We have talked about encouraging underrepresented minority students to pursue careers in medical research. What is the need to bring more into clinical practice?
Dr. Hayes-Bautista: Most of the students who come through the MEDPEP pipeline actually are interested in clinical practice as family physicians or working in community medicine. So we need to reach out and encourage students from areas where there is a shortage of physicians, because it is those students who are most likely to return to those under-served communities to provide care. The truth is that most non-Latino students are not going to learn Spanish so they can work in underserved Latino communities where there is a need. When I speak to students in Bakersfield or Porterville or Visalia, I know they are more likely to return to practice in those areas. It's not 100 percent, sure, but students that come from those areas are more likely to go back. If I am speaking to a student from Long Beach or Manhattan Beach or Redondo, and I ask them how they would like to go practice in Visalia or Turlock, I don't generally get the same positive response. Again, this shows the importance of diversity. A more diverse population of physicians will service a more diverse population of patients.

When you look at Latino physicians, do you find a difference in the way they approach the practice of medicine relative to their colleagues from other backgrounds?
Dr. Hayes-Bautista: We've actually done a lot of work looking at that, going back to that period in 2000 when we identified the increasing shortage of Latino physicians. At that time, there were maybe 300 Latino physicians working in Southern California, and our idea was to write a book that would be helpful to non-Latino physicians who might work with a Latino-patient population. We looked at a large Latino independent practice association (IPA), and we identified the doctors within the IPA who were considered by their fellow physicians to be very good, the ones who were skilled doctors and who had really good relations with their patients. We wanted them to work on a chapter for our book. Most of the physicians, as it turned out, were International Medical Graduates - they had been trained in Latin American countries and then obtained their licenses to practice here. If I can summarize from the book what it is these Latino providers do that our current medical education in the U.S. does not really prepare its graduates for - and it sounds on the surface to be so simple, yet it can be really hard - is to treat each of their patients as unique individuals, each with unique issues in their lives beyond their medical conditions. One physician described for us two sisters, both of them diabetic. One was compliant, happy, outgoing. The other was noncompliant, morose, depressed. They came from the same family background. They ate the same kinds of foods. They had the same disease. But he would not have thought to treat them alike. He treated them as individuals.

That does sound like a very simple approach. Don't we teach that in medicine?
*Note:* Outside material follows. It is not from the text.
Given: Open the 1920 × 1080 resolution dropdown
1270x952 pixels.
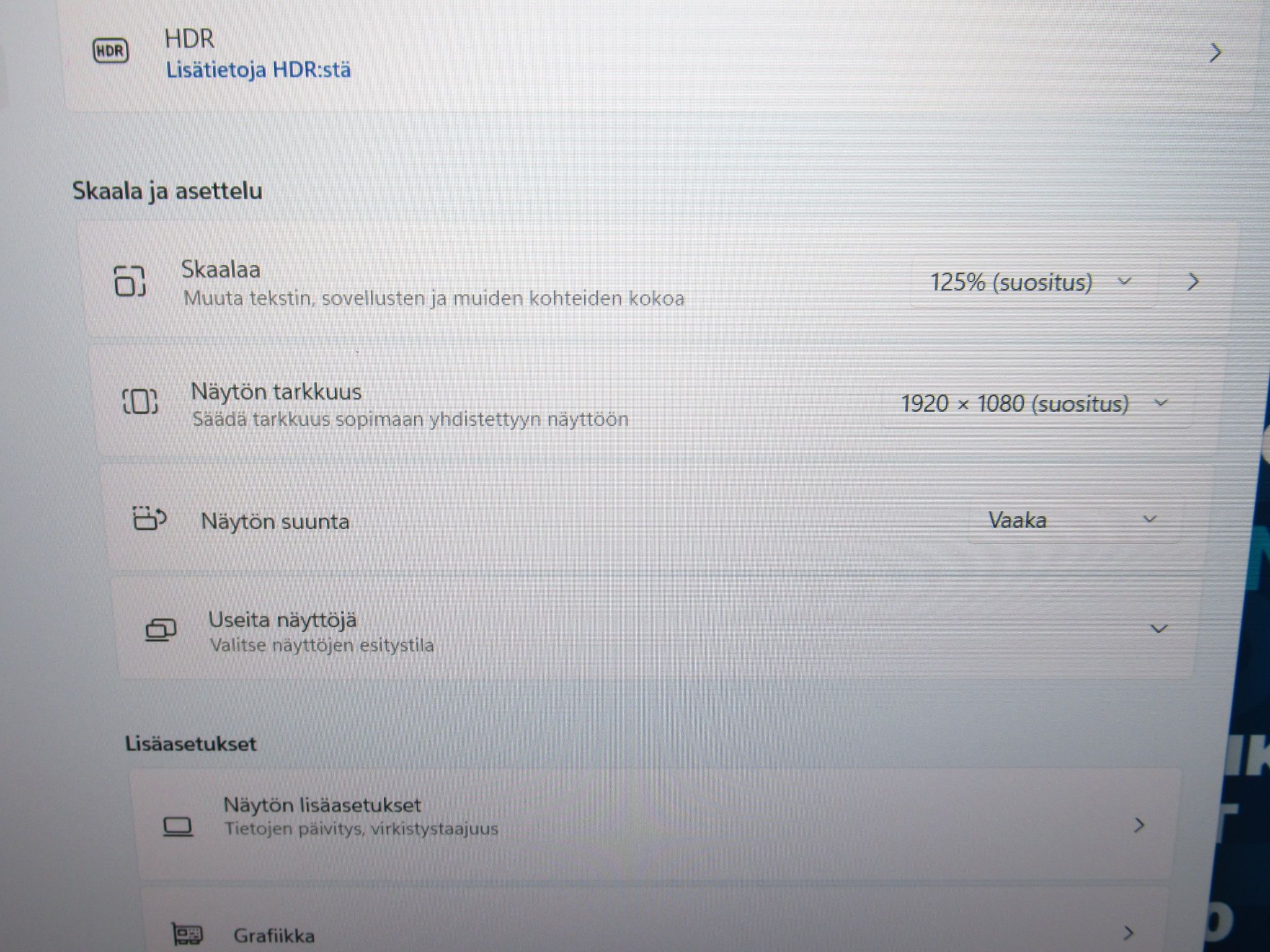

David Hayes-Bautista, PhDDr. Hayes-Bautista: Not really. When dealing with minority patients there is a real tendency to say, "All Latinos are alike so tell me the three or four things I need to do with every Latino patient so I can say I'm culturally competent." The same would be true for patients from other ethnic back-grounds. Does a plastic surgeon in Beverly Hills approach his patients like that? No, each one is taken as an individual. As I said, on the surface it seems very simple - treat everybody like an individual. But it is far more difficult to do it in practice. There are classic narratives about race and ethnicity in this country. We saw that played out in the last presi-dential election. And those narratives are current in medicine just as they are in other areas of society. We have to get beyond the narratives.